I'm finally excited for a Suns season though. Haven't been able to say that in about 3 years.


----------



## Luke (Dec 7, 2008)

Stay away from Bynum.


----------



## Dre (Jun 20, 2003)

Rather throw money at Bynum? Naw


----------



## Maravilla (Jul 6, 2010)

I would offer Bynum the Max over Harden every day of the week knees and all.. Bynum at least guarantees that I have the best center on the floor in all games that are not against Dwight Howard.. and even then, who knows.


But, those are the only 2 major free agents that I know of outside of Dwight. And he is only going to sign with Dallas if it goes that far.


----------



## Luke (Dec 7, 2008)

Dre said:


> Efficiently? I don't know.


Certainly not at his current rate, but nothing awful either. He'd probably still be more efficient than most two guards out there.


----------



## doctordrizzay (May 10, 2011)

If he wants to be The Guy he'll have to leave OKC and he know's it. His flopping is a real piss off though, I hope he quits it because I used to like him.


----------



## R-Star (Jun 13, 2002)

You'll have to max him, and he's really not worth it. But new max makes it easier to swallow for sure.


----------



## Luke (Dec 7, 2008)

doctordrizzay said:


> If he wants to be The Guy he'll have to leave OKC and he know's it. His flopping is a real piss off though, I hope he quits it because I used to like him.


Why do you capitalize random words in sentences?

James Harden has always been a flopper, disliking him for flopping would mean that you've always disliked him.


----------



## R-Star (Jun 13, 2002)

Luke said:


> Why do you capitalize random words in sentences?
> 
> James Harden has always been a flopper, disliking him for flopping would mean that you've always disliked him.

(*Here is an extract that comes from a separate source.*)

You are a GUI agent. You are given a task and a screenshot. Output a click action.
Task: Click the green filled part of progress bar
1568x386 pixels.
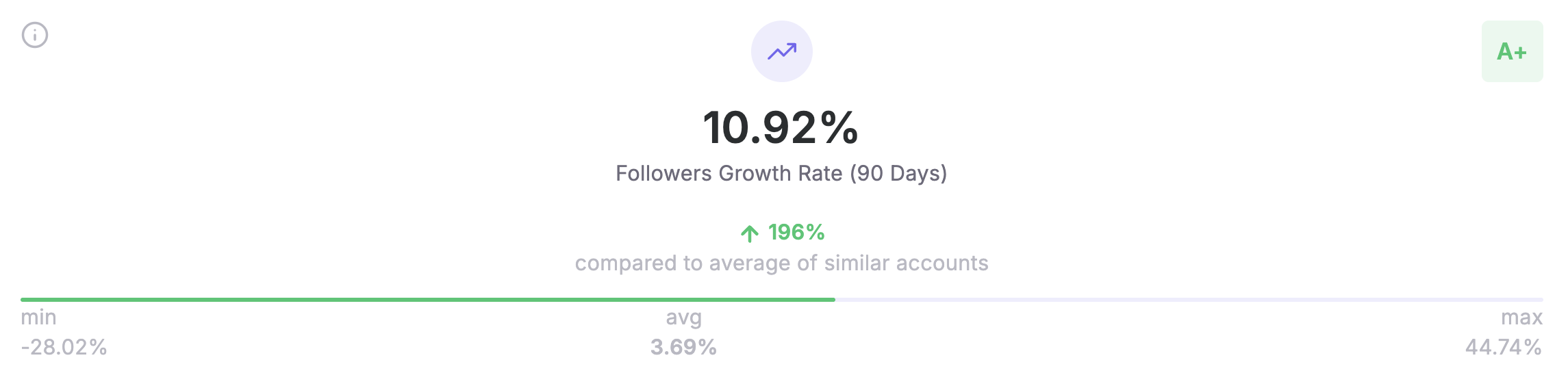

That shit with Gino was over the top though. That's when I decided I hated him.


----------



## rocketeer (Oct 7, 2002)

Dre said:


> He knows he can still get overpaid somewhere desperate like this. Wouldn't be shocked, would be disappointed though if he went off somewhere and became just a guy once he was scouted as the no. 1...he has a good thing in OKC


you would be disappointed if he went somewhere to try to prove he could be a number one option? that seems strange.


----------